Approximately 100 students in Independence and Bishop will soon be wrapping up a physical fitness challenge meant to raise awareness about mental health and substance abuse challenges faced by U.S. veterans when they return from the battlefield.

For the second year in a row, Inyo County Veterans Service Officer Gordon Greene has partnered with Health & Human Services-Public Health & Prevention to bring the #22 Pushup Challenge to local schools, encouraging students to challenge themselves physically while being taught critical lessons on support and prevention.

“The #22PushupChallenge is meant to bring attention to veteran suicide and mental health and substance abuse issues,” Greene said, explaining the name of the challenge refers to the statistic that 22 U.S. veterans commit suicide each day. (Since the inception of the challenge in October 2013, the number has fallen to 20.) “Our veterans returning from combat often face difficulty transitioning back to civilian life, which can manifest in many different ways. Difficulties finding or holding employment, homelessness, broken family dynamics, and substance abuse are not uncommon experiences of combat veterans – including those suffering from post-traumatic stress disorder, military sexual trauma, or traumatic brain injuries.”

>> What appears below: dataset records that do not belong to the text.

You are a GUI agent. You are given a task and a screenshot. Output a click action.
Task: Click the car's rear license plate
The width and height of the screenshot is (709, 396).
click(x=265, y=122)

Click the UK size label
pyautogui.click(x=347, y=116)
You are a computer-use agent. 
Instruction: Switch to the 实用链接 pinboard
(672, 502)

Supporting veterans – whether with funding, housing, employment assistance, mental health services, or even public expressions of gratitude – is crucial. Greene said the #22PushupChallenge is a symbolic gesture, but not an empty one. “Anything the public can do to express support for veterans and let them know that their service and sacrifices are
appreciated and their struggles recognized, is worth the effort,” Greene said.

Participants of the #22PushupChallenge are tasked with completing 22 pushups a day for 22 days. High school students at Owens Valley School in Independence and Bishop Union High School in Bishop, along with elementary school students from the Bishop After School Program and elementary and middle school students from Bishop Indian Education Center, joined the challenge during the week of October 24.

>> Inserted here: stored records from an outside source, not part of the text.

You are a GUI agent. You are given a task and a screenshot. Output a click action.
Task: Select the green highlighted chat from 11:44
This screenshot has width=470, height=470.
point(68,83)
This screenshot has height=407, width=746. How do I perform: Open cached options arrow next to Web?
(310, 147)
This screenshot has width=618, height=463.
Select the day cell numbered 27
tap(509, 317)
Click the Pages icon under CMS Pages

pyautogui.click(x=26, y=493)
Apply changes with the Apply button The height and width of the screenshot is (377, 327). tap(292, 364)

According to Greene, it really is the effort that counts more than the actual number of pushups completed although he does encourage students to stick to it. “What I’m hoping to see are some of the kids who were struggling on Day 1 being able to do all 22 on Day 22,” he said.
Greene said he and HHS Prevention Specialist Micala Muro visit each school or program once a week, doing pushups alongside the students.

Created by the veteran non-profit organization Honor Courage Commitment, Inc., the #22PushupChallenge has in years past gone viral on the internet and social media platforms, similar to the ALS IceBucketChallenge from 2014, with celebrities, influencers, and others posting videos and photos of them participating in the challenge.

Greene encourages anyone interested to take the challenge themselves. The more participation, the more awareness that’s spread about a serious issue.  The U.S. Department of Veterans Affairs, Office of Mental Health and Suicide Prevention advocates for implementation of
evidence-based clinical interventions focused specifically on suicide prevention, but also recognizes there must be a full engaged nation if prevention efforts are to be successful. “…(W)e need everyone at the table, leveraging work within and outside of clinical health care delivery systems to decrease both individual and societal risk factors for suicide,” the 2022
National Veteran Suicide Prevention Annual Report states. “The public health approach reminds us that what we do can and does make a difference.”

There are a wide variety mental health and social services available to veterans through the Veterans Administration. For more information, visit https://www.mentalhealth.va.gov/suicide_prevention/data.asp. If you or a veteran you know is
experiencing suicidal thoughts, please call the Veterans Crisis Line by dialing 988 and pressing 1.